Start of Exercise passage
These plants need regular watering during summer when there is less rainfall. To promote vegetative growth, remove the dead flowers. Warp the plants with burlap in extremely cold temperatures, and apply extra mulch around the base of the plants during the fall season. Transplanting should be done during fall or early spring when the plants are dormant due to the cool temperatures. 

Reasons your rhododendron plants may be dying

Drainage 

Rhododendrons become sickly and could die because of poor drainage and waterlogged soil. If the soil particles are too heavy or compacted, the roots will drown and root rot can set; the plants will not mature and will eventually die. 

Wrong planting depth 

Rhododendrons should not be planted too deep in the soil, since they have surface roots. Root balls should be at the soil surface; if they are buried too deep they will die. To ensure that the roots are able to breathe, be cautious about applying too much mulch on the soil’s surface. Replant ailing plants at a shallower depth if you suspect they may be planted too deep, and apply mulch over their root zone.
End of Exercise passage
Start of Source data
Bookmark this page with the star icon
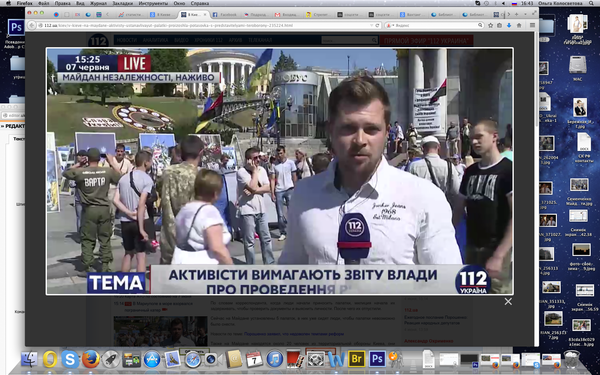Image resolution: width=600 pixels, height=375 pixels. click(x=491, y=25)
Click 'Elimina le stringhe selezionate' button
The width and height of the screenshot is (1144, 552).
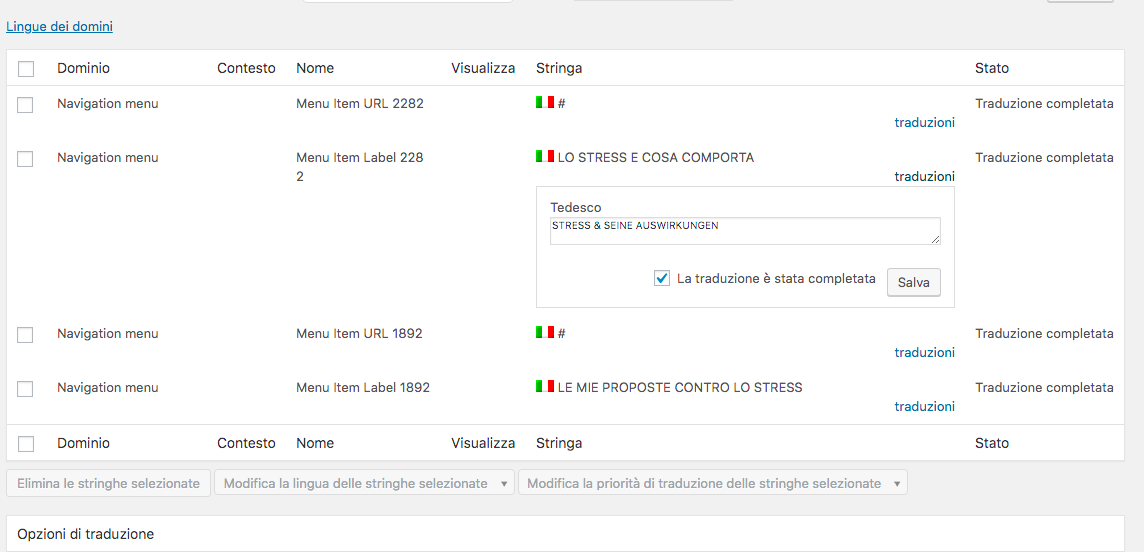click(x=109, y=484)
End of Source data
_Exercises:_
a) Answer from the rhododendron text:
(i) When should transplanting be done?
(ii) What happens to the roots if the soil particles are too heavy or compacted?
(iii) Why should rhododendrons not be planted too deep?
b) Proceed with the rhododendron text, picking up after its final sentence.
The material was drawn from a separate source and has no connection to the rhododendron text.

_Answers for this exercise:_
a)
(i) During fall or early spring, when the plants are dormant due to the cool temperatures.
(ii) The roots will drown and root rot can set in.
(iii) Because they have surface roots.

b)
The variety is not hardy enough

The hardiness of the specific rhododendron variety may also play a role in whether it will survive in the area where you are growing it. If you are struggling to keep your plants alive, it may be a good idea to select hardier varieties.

Diseases and pests 

Common diseases among rhododendrons include honey fungus and root rot. Pests such as vine weevils attack the stems, leaves and roots of the plants. 

Early signs of a dying rhododendron

Yellowing leaves

Rhododendrons that are magnesium-deficient tend to develop yellowing leaf tissue between green veins, especially among older plants. If the leaves are yellowing on younger plants, it could be that the soil is too alkaline for the plants.  Fix this issue by spraying iron sulfate around the plants, or adjusting the soil pH to make it more acidic.

Brown spots on the leaves

Brown spots can be caused by fungi and humid summer temperatures. To fix this, cut or trim a few branches to prevent overcrowding, and treat the plants with fungicides. 

Buds fail to open

Buds turn black and die before opening because of a fungal infection called bud blast. To fix this, increase the humidity around the plants and place them in areas where there is sufficient sunlight. 

Curled-up leaves 

Leaves can curl up, especially during winter, when plants are trying to conserve water over the cold spell. If this happens during summer, it means that the plants are too dry. Water them immediately to prevent their leaves from curling and wilting, and to stop the dehydration doing any further damage.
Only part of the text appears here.